### PROBLEM REQUIREMENTS
Beginning with the line that holds "Image resolution: width=980" in the data below, give again every line through the one that holds "You are a computer-use agent. Image", exactly as written.
┏━━
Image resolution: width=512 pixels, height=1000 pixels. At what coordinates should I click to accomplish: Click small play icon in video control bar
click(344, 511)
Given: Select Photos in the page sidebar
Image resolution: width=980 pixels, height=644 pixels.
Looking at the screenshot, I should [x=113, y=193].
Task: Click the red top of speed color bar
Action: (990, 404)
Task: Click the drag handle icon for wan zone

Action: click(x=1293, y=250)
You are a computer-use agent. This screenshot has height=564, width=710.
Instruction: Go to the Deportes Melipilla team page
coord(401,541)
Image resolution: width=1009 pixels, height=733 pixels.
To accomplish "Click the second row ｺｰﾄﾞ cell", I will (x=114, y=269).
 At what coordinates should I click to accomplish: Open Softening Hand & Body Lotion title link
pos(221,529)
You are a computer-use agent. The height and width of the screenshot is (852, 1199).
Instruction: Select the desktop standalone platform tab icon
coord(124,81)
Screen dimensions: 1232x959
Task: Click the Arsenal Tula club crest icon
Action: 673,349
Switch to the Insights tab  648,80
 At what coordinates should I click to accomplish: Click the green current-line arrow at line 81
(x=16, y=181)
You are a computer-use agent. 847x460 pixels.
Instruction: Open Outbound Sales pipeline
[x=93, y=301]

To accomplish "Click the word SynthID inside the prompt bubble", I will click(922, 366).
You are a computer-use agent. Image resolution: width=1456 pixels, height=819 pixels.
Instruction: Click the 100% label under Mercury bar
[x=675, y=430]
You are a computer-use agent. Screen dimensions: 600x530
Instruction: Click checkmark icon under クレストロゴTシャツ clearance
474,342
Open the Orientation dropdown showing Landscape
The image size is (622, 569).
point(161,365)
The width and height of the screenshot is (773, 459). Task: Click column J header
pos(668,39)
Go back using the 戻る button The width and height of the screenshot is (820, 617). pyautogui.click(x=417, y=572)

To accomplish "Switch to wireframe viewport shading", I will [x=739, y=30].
┗━━
### WRITTEN RESPONSE
Image resolution: width=980 pixels, height=644 pixels.
Looking at the screenshot, I should [x=113, y=193].
Task: Click the red top of speed color bar
Action: (990, 404)
Task: Click the drag handle icon for wan zone

Action: click(x=1293, y=250)
You are a computer-use agent. This screenshot has height=564, width=710.
Instruction: Go to the Deportes Melipilla team page
coord(401,541)
Image resolution: width=1009 pixels, height=733 pixels.
To accomplish "Click the second row ｺｰﾄﾞ cell", I will (x=114, y=269).
 At what coordinates should I click to accomplish: Open Softening Hand & Body Lotion title link
pos(221,529)
You are a computer-use agent. The height and width of the screenshot is (852, 1199).
Instruction: Select the desktop standalone platform tab icon
coord(124,81)
Screen dimensions: 1232x959
Task: Click the Arsenal Tula club crest icon
Action: 673,349
Switch to the Insights tab  648,80
 At what coordinates should I click to accomplish: Click the green current-line arrow at line 81
(x=16, y=181)
You are a computer-use agent. 847x460 pixels.
Instruction: Open Outbound Sales pipeline
[x=93, y=301]

To accomplish "Click the word SynthID inside the prompt bubble", I will click(922, 366).
You are a computer-use agent. Image resolution: width=1456 pixels, height=819 pixels.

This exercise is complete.